Market action probably reinforced that drift. By early May 2026, Alphabet’s market value had reached about $4.7 trillion, ahead of Amazon at roughly $2.9 trillion. Size alone does not make a stock better, but it does affect institutional comfort. A giant, liquid franchise with elite margins and credible AI optionality tends to end up in more portfolios than a giant, liquid franchise where the debate never quite ends over how much of the story is genius and how much is glorious overbuilding.
There is also a simple portfolio-construction point hiding in your table. AMZN still has the higher average weight in this guru set, at 7.08% versus 4.51% for [GOOGL](/stock/GOOGL). That matters. It suggests Amazon remains the stock people size up when they have a strong view, while Alphabet is the stock more managers are willing to own at all. Breadth is not the same as conviction. One is a popularity contest; the other is a wallet test.

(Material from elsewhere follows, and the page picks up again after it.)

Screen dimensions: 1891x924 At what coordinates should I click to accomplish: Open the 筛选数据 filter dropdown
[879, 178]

And that distinction fits what we can see in at least some reported manager behavior. Bill Ackman’s Pershing Square, for example, appears to have increased its Amazon position in Q1 2026 while slashing its Alphabet position. So even if Alphabet won the holder count in your curated basket, the underlying tape is not a universal march toward Google and away from Amazon. It is more nuanced: more firms can justify having Alphabet, while some high-conviction investors still prefer sizing Amazon.

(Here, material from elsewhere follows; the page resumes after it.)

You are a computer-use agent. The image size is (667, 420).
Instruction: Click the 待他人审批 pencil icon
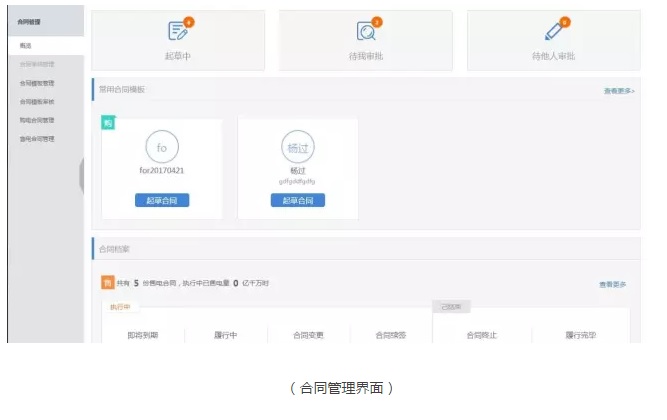[555, 30]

That nuance matters because a holder-count leaderboard can become a very silly statistic if you let it pretend to be a valuation framework. The count says Alphabet is now the more broadly acceptable “core” megacap among this guru set. It does not say Alphabet is universally preferred. It does not say Amazon is broken. And it certainly does not say you should buy whichever name won by one manager, as if this were college football.
If anything, the switch reflects three sober facts. First, Alphabet entered 2026 with faster visible profit conversion and a 2025 operating margin around 32%. Second, Amazon still commands larger position sizes among believers, as shown by your higher average portfolio weight. Third, both are now being judged through the same AI lens, but Alphabet currently offers the cleaner story: dominant legacy cash engine, accelerating Cloud, fewer moving parts, and a valuation that is not obviously more expensive than Amazon’s.
That is usually enough to win a census.
What to watch: if both companies keep spending aggressively on AI infrastructure through the rest of 2026, which one shows the better incremental return on that capex — Alphabet through Cloud/Search monetization, or Amazon through AWS, ads, and retail efficiency? That answer matters a lot more than who won the guru headcount by one seat.